С позиций знания марксизма нет проблем с научной интерпретацией, скажем, массовых репрессий. Репрессии легко объясняются марксистской идеей обострения классовой борьбы и идеей диктатуры пролетариата. Об этом Ленин писал неоднократно, говоря о необходимости и даже неизбежности гражданской войны. Потому она фактически и продолжалась до 1953г., в котором одна часть населения наконец-то перестала убивать другую. Именно на основе марксистской идеи трудовой повинности граждан следует объяснять существование ГУЛАГа, как народно-хозяйственной структуры и иное внеэкономическое принуждение для 4/5 граждан СССР. Через марксистскую идею мировой социалистической революции вполне объяснима задача сверхбыстрых темпов индустриализации и её главной ориентации на военно-промышленный комплекс как в 30-е, так и в последующие годы. Зная идею отмирания товарно-денежных отношений при социализме на основе общественной собственности, легко понять сущность колхозов как витрины социализма. И тогда не пришлось бы объяснять их существование будто бы необходимостью накопления средств для индустриализации, как сделали кемеровские историки в «Истории Кузбасса» (2006г.), или, ещё хуже, кулацким террором в «Летописи села Кузбасса» (2001г.).
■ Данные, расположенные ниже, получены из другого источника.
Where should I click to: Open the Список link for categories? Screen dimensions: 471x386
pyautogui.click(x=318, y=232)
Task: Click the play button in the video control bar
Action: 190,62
И никакой демонизации роли личности Сталина и других вождей ВКП(б) в трагической истории 30-х годов не потребовалось бы. Советские руководители были последовательными сторонниками марксизма. Настолько последовательными, что даже в послевоенной работе об экономических проблемах социализма Сталин говорил о прямом продуктообмене между городом и деревней. Пожалуй, единственным пунктом, в котором Сталин и его соратники принципиально отошли от марксизма, был вопрос об отмирании государства. Что и продекларировал Сталин на 19 съезде ВКП(б) в 1939г.

Врать или не врать?

Учась в МГУ, я имел возможность без спешки работать над центральными архивами и материалом периодических изданий. Это дало мне громадное преимущество над теми, кто основывал свои исследования только на местных архивах, бывая в центральных – лишь в кратковременных командировках. Фактически, я катался на машине времени. Зная, что будет впоследствии, я по газетам, архивам и книгам 30-х годов с интересом наблюдал за действиями партработников, журналистов, писателей, хозяйственников. Видел их муравьишкины усилия подольститься к власти. (С тем, чтобы через несколько лет от неё и погибнуть.) Катаюсь на сей машине до сих пор. И в многочисленных дискуссиях чувствую себя уверенно. Такое чувство полного владения ситуацией должно быть знакомо любому спортсмену, играющему против более слабого противника.[15]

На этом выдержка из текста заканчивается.